*Work task*
Write out precisely the lines beginning with the line that contains "Click the restore window icon in title bar" and ending with the last line of the entries, and no other lines.

+ + + + + + +

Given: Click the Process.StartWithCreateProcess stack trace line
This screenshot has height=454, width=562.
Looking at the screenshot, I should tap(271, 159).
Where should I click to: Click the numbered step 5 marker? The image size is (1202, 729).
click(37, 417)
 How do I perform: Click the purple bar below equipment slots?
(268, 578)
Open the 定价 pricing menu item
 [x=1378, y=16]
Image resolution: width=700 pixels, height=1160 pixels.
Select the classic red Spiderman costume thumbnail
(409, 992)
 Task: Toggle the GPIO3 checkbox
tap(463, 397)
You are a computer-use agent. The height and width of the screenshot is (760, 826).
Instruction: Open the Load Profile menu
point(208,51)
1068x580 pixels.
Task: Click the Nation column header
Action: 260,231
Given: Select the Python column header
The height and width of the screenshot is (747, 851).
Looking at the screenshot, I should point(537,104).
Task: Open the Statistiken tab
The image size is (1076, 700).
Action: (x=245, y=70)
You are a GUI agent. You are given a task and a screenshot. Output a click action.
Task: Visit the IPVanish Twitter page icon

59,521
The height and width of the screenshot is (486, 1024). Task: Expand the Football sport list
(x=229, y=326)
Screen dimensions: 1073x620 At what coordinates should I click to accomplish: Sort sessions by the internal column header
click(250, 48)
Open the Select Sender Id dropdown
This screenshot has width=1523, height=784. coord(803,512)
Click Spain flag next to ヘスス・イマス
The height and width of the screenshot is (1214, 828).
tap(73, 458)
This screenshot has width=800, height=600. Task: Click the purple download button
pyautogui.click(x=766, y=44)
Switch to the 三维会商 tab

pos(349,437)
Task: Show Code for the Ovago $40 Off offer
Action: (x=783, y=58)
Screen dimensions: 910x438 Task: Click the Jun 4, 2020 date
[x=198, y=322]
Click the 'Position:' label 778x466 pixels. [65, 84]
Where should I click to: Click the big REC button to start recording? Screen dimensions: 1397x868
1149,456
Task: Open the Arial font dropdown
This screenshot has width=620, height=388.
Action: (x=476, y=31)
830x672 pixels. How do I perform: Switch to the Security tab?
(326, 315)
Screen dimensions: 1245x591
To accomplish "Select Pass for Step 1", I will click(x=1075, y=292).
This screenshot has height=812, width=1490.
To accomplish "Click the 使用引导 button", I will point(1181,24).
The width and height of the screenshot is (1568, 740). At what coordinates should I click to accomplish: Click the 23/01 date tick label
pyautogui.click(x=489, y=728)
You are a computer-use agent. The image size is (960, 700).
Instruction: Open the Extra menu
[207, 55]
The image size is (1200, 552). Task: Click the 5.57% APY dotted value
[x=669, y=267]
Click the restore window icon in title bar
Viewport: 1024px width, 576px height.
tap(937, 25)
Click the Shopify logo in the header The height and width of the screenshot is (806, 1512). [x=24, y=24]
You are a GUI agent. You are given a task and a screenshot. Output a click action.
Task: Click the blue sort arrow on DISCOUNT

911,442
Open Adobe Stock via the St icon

+ + + + + + +

*Reply*
Click the restore window icon in title bar
Viewport: 1024px width, 576px height.
tap(937, 25)
Click the Shopify logo in the header The height and width of the screenshot is (806, 1512). [x=24, y=24]
You are a GUI agent. You are given a task and a screenshot. Output a click action.
Task: Click the blue sort arrow on DISCOUNT

911,442
Open Adobe Stock via the St icon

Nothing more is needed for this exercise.